One of the clearest themes of the session was that gamification works best when associated with repeat behavior rather than one-time excitement. Leung pointed to the now-common “spin the wheel” mechanism, but said its real power lies in the lines, complications and routines that draw traders back to the client portal day after day.

He described examples where brokers linked cycles to daily login or activity across multiple asset classes, creating habits that persisted even during holiday periods and quieter trading windows.

Control reward costs without killing motivation

He suggested that the business logic is less about a short-term dopamine hit than predictability: once traders have built a series of offers, brokers are in a stronger position to make campaigns, claims, and re-deposit offers while the client is already engaged within the platform.

Cost control formed the second main pillar of his argument. Loyalty programs can quickly become expensive if they simply award more points to larger traders without any cap or structure, especially when high-volume customers can redeem their top-tier rewards almost immediately.

Leung’s solution was to offer what he called token currency, a separate reward layer that unlocks after a trader reaches a daily limit. Rather than presenting this as a hard cap, the broker is reframing the experience around opening access to benefits that “money can’t buy”, maintaining incentive while keeping the underlying economics in check.

Turn reward stores into commerce engines

The same business discipline should also shape the reward store itself, he said. Ambitious prizes like iPhones, AirPods, gold bars or even cars may help attract attention, but they can also unnerve finance teams worried about cash leaks and redemption costs.

A smarter approach is to redirect value back into the trading ecosystem through non-retractable trade credit, Leong said. By offering customers a slightly higher notional value if they choose credit rather than physical delivery, brokers can make the reward look more attractive while reducing the true cost of fulfillment.

More from the event next: “Gold is where speculators go, because it is the cheapest to profit from”: Singapore FM Summit 2026 Remarks

The principle, as he described it, is to maximize perceived value while minimizing actual cost. Perhaps the most interesting takeaway from the session came from his discussion of introducing a shared loyalty logic across retailers and IBs. Many companies still separate the two, building a rewards system for customers and another for partners.

Leung said some brokers who aligned programs more closely saw an unexpected behavioral shift: Introducing brokers became less likely to withdraw commissions immediately and more likely to move funds to…
Retail trade Accounts in order to participate in the same incentive structure.

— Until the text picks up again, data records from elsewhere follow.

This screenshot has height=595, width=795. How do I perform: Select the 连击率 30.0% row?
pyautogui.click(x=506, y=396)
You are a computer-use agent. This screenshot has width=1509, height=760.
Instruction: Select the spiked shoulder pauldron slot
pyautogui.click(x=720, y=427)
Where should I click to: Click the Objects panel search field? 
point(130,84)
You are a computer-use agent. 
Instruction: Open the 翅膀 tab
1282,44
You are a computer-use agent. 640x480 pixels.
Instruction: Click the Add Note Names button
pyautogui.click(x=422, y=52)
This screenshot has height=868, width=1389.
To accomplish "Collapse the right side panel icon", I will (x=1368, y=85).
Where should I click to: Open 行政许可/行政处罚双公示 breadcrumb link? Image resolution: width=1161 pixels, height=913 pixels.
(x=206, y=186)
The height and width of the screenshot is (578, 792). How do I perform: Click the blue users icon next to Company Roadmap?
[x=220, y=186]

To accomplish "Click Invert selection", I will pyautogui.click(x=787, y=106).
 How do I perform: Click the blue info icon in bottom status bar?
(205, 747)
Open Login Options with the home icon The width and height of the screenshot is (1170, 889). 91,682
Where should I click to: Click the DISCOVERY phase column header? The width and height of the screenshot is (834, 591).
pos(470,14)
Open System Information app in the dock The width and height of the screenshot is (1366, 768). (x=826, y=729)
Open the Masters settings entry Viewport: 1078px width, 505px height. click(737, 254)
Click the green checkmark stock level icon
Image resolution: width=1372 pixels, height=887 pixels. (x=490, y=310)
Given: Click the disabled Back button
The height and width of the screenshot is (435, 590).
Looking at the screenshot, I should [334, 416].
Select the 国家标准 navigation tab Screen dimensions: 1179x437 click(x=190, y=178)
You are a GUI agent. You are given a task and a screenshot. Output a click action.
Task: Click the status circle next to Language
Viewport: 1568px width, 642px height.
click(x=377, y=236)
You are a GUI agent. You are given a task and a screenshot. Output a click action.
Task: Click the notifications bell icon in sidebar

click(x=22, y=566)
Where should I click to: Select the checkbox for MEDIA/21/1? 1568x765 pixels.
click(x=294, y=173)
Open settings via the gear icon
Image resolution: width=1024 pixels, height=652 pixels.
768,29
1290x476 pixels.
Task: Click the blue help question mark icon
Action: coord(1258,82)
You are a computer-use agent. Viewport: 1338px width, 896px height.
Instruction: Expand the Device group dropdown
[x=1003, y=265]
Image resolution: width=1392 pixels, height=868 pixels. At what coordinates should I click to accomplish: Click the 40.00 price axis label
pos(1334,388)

Aligning IB and retail incentives

In other words, what started out as a loyalty design choice, ended up influencing portfolio behavior and internal fund flows in ways that brokers did not initially plan for.

Young’s final warning was not to treat loyalty as a fixed add-on. In his view, the most effective programs serve as a living operating tool for sales and marketing teams, not just a passive rewards record.

For example, a broker who sees that a client’s activity is slowing down can use reinforcements, plan-saving interventions, or targeted incentives to intervene before disruption takes hold. Meanwhile, sales teams can use limited-time courses, points, or loyalty perks as low-cost closing tools when trying to convert leads in a market where product differences are often marginal. He noted that in Asia in particular, relationship building is still important, and loyalty mechanisms can give intermediaries a more systematic way to create goodwill at scale.

From cosmetic features to retention infrastructure

In sum, the presentation was less a celebration of rewards and more a critique of superficial incentive design. Leung’s five mistakes all point to the same broader lesson: Loyalty programs only work when they are created as part of a broker’s retention, marketing and revenue strategy rather than installed as cosmetic differentiation.

At a time when brokers are under pressure to justify spending on acquisition and expanding customer lifetime value, this distinction is becoming harder to ignore.